Yoda Norimoto

Personal information
- Native name: 依田紀基 (Japanese);
- Full name: Yoda Norimoto
- Born: February 11, 1966 (age 60) Iwamizawa, Japan

Sport
- Turned pro: 1980
- Teacher: Takeo Ando
- Rank: 9 dan
- Affiliation: Nihon Ki-in

= Yoda Norimoto =

Japanese Go player

Yoda Norimoto (依田 紀基, Yoda Norimoto) is a professional Go player.

==Biography==
Yoda is a student of Takeo Ando. He has won 35 titles so far in his career, the seventh highest in Japan. He became a professional in 1980, and reached 9 dan in 1993. In 2006, he was the heart of the Japanese team in international tournaments, steering them to a win over Team Korea in the 7th Nongshim Cup.

__Exercise tasks__.
- 1) For each statement, say whether it agrees with the Yoda Norimoto profile, giving yes or no along with the deciding words from the profile, quoted exactly.
(a) Yoda became a professional in 1980.
(b) Yoda reached 9 dan in 1990.
(c) Yoda is affiliated with the Kansai Ki-in.
- 2) Answer these questions from the Yoda Norimoto profile.
(a) Where was Yoda born?
(b) How many titles has Yoda won in his career so far?
(c) Which team did the Japanese team defeat in the 7th Nongshim Cup?
- 3) Quote the Yoda Norimoto profile exactly, beginning at the words "Yoda Norimoto (依田" and stopping after "7th Nongshim Cup.".
Use only the Yoda Norimoto profile.

__Dataset entries__.
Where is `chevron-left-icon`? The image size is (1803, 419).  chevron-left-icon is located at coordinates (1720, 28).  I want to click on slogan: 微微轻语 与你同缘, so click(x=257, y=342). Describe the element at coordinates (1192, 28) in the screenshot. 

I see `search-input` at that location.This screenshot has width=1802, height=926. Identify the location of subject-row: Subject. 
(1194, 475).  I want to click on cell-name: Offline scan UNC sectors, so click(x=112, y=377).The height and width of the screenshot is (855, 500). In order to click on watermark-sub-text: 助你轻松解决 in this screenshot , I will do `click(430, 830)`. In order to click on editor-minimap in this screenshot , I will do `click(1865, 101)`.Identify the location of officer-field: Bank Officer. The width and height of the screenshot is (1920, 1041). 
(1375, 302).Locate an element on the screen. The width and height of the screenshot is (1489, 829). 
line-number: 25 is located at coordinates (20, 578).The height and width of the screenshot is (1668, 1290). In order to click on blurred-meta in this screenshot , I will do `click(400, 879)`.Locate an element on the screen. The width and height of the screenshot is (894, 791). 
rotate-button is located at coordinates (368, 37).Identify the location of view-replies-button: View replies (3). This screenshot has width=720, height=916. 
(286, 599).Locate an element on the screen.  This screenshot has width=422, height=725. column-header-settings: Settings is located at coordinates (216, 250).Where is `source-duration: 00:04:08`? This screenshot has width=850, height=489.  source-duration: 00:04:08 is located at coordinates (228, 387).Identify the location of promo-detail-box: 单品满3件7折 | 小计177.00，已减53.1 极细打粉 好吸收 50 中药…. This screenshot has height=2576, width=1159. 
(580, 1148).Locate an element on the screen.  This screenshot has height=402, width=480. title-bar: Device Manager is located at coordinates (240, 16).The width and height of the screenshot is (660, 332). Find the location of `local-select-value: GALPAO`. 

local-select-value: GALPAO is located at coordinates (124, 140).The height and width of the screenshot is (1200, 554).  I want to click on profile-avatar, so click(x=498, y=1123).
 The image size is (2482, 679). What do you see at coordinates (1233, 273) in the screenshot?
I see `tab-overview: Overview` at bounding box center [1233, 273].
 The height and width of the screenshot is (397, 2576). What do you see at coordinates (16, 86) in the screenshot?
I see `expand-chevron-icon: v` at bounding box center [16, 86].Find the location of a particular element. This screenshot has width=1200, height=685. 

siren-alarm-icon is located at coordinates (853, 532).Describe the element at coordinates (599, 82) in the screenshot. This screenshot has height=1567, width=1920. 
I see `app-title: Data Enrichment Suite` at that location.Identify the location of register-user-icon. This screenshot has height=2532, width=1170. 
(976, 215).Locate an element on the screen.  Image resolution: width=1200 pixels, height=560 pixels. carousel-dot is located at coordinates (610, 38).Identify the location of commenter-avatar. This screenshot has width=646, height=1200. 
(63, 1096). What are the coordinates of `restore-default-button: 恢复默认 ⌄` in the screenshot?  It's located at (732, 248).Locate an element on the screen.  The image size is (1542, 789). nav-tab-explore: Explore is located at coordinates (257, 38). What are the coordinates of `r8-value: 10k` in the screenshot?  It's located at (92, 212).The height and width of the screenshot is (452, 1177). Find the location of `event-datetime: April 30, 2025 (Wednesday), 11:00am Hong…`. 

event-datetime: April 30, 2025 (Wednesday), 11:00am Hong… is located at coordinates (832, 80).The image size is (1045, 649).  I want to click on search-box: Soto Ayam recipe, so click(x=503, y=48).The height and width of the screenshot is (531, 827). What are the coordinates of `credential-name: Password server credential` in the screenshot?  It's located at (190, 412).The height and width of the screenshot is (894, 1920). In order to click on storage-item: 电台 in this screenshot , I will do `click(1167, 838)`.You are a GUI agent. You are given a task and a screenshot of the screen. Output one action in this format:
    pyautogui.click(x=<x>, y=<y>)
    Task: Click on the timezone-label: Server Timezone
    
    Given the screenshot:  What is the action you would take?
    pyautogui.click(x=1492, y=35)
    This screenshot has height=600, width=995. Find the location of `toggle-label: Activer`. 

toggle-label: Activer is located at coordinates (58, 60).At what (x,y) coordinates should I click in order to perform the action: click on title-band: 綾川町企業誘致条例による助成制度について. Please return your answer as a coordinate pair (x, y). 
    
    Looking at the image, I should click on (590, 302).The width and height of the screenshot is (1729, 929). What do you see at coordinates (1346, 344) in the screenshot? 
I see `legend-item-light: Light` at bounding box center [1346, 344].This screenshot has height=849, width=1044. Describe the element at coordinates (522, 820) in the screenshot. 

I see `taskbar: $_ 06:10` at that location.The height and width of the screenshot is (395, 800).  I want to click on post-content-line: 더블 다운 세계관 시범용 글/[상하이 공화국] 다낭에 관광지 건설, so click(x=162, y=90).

__Expected responses__.
- 1)
(a) Yes: "He became a professional in 1980"
(b) No: "reached 9 dan in 1993"
(c) No: "Affiliation: Nihon Ki-in"

- 2)
(a) Iwamizawa, Japan
(b) 35
(c) Team Korea

- 3)
Yoda Norimoto (依田 紀基, Yoda Norimoto) is a professional Go player.

==Biography==
Yoda is a student of Takeo Ando. He has won 35 titles so far in his career, the seventh highest in Japan. He became a professional in 1980, and reached 9 dan in 1993. In 2006, he was the heart of the Japanese team in international tournaments, steering them to a win over Team Korea in the 7th Nongshim Cup.